Re: Why light wave can't see the details smaller than wavelength?


ola.andreas.hakansson@xxxxxxxxx wrote:
I don't see what Heisenberg's uncertaintly relation has to do with it?

The phrase "ligh wave can't see the details smaller than the
wavelength" is valid for any wavelengths including wavelengths of
several meters. I don't see how you can include Heisenberg for these
waves.

Andreas

http://personales.upv.es/andreas

Heisenberg's uncertainty relation is an alternate, equivalent way of
stating the diffraction limit.

Suppose an object of size D emits photons that are collected and imaged
by a lens.
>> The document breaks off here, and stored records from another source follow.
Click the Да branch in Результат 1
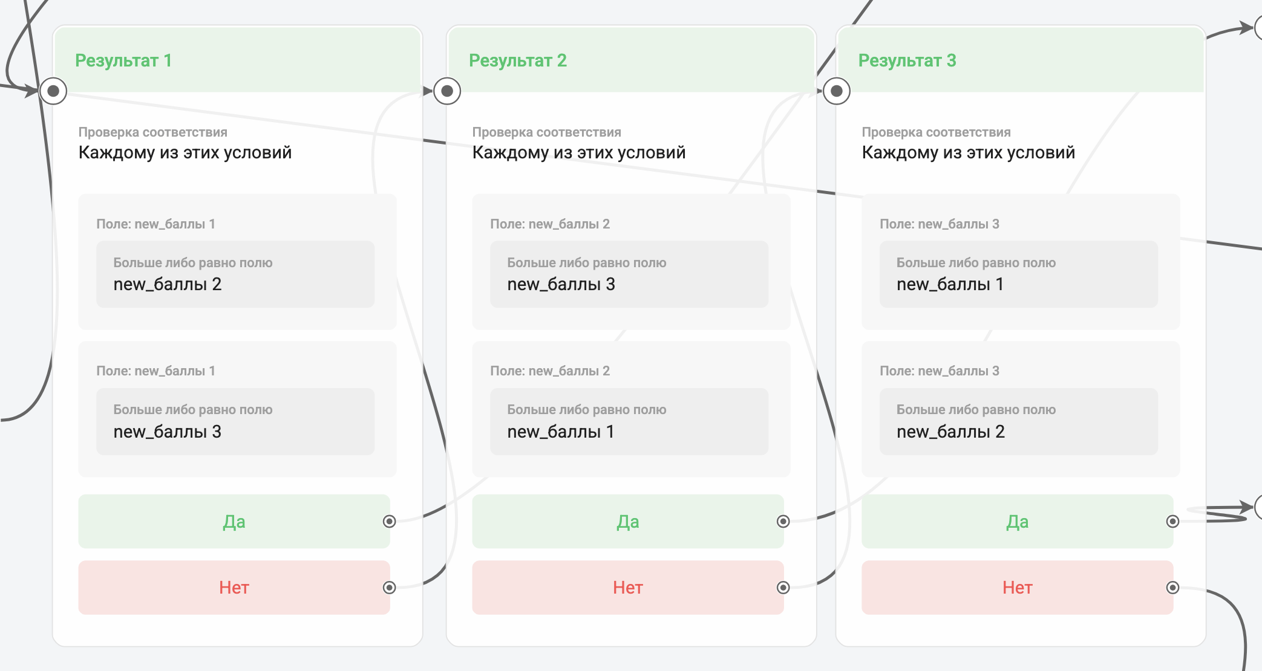click(x=234, y=521)
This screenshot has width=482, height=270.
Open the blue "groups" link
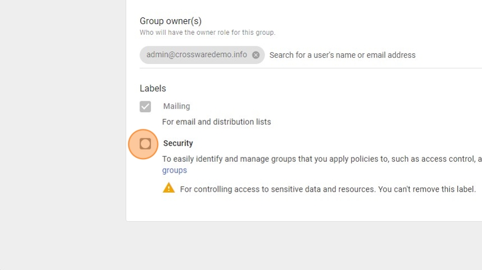click(x=174, y=170)

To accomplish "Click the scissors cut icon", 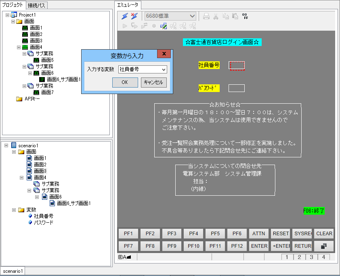I will 216,17.
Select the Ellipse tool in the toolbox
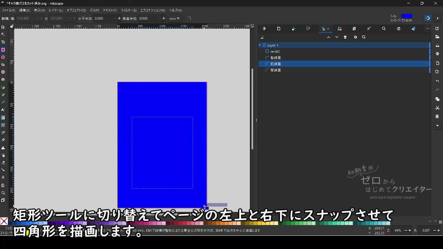443x249 pixels. [3, 57]
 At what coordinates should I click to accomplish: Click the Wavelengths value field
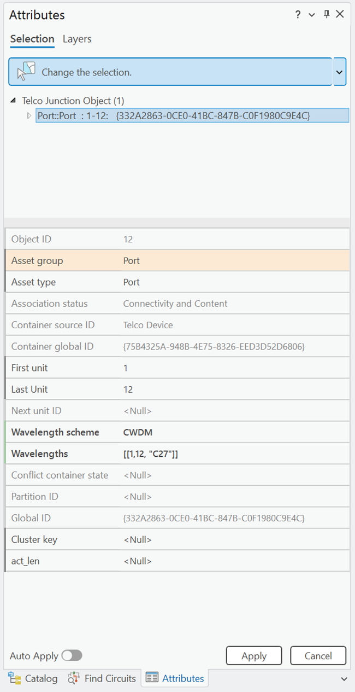pyautogui.click(x=235, y=453)
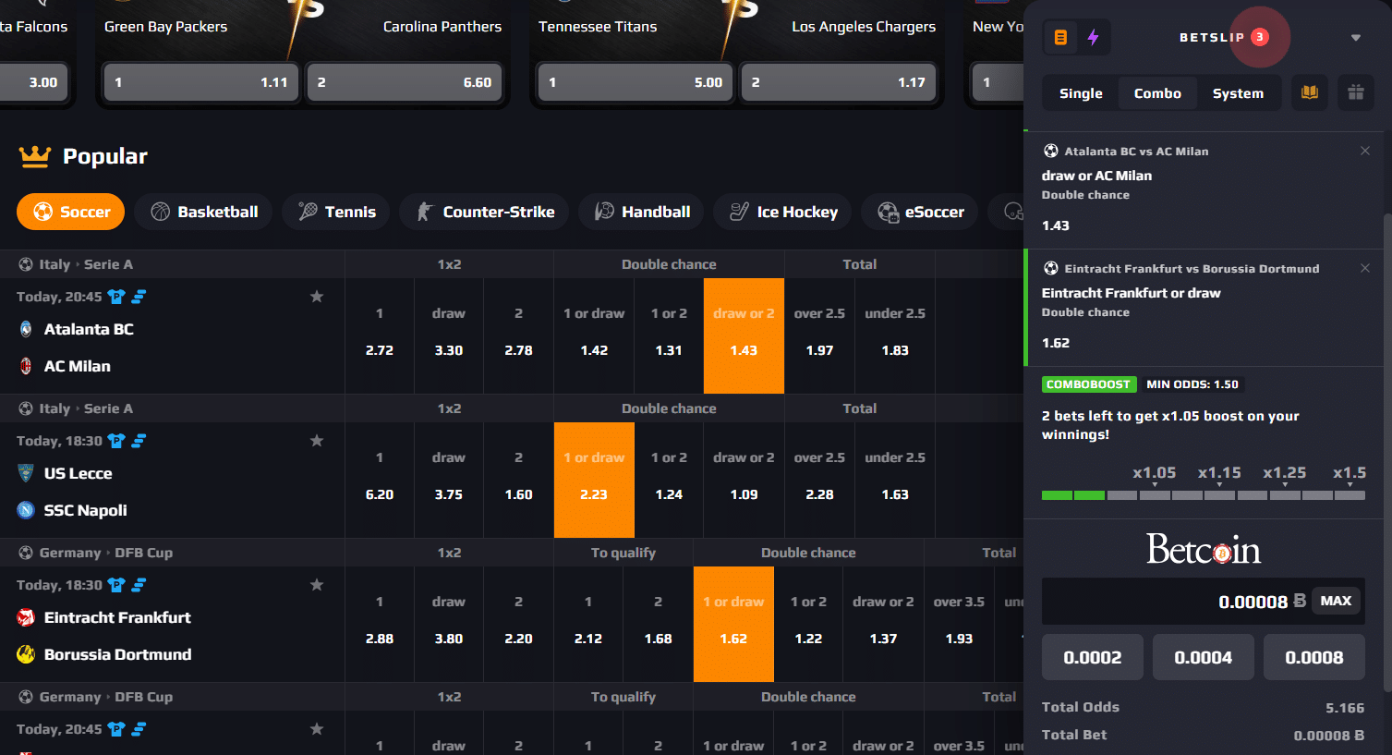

Let "theta" be the angle of the cone that is intercepted by
the lens.

Heisenberg's relation says:

[uncertainty in momentum] x [uncertainty in position] >= Planck's
constant "h"

Make the >= relation an = if we are at the diffraction limit.

A photon scattered from the object into the lens has momentum (h /
lambda) and uncertainty in momentum of
(h / lambda) x theta

The position uncertainty of the photon is the size of the object, D.

Put this all together:

[(h / lambda) x theta] x [D] = h

or

D x theta / lambda = 1

If D is made smaller than this condition, then the image will still
show a "D" that obeys this condition; smaller objects are not resolved.

This is the same as the usual diffraction-limit condition, neglected
numerical factors and assuming small theta = sin(theta) = tan(theta).
It is " valid for any wavelengths including wavelengths of several
meters."

Mark

p.s. I think it's pretty neat that the "h" terms cancel out, giving an
expression that is derivable from classical wave optics.

.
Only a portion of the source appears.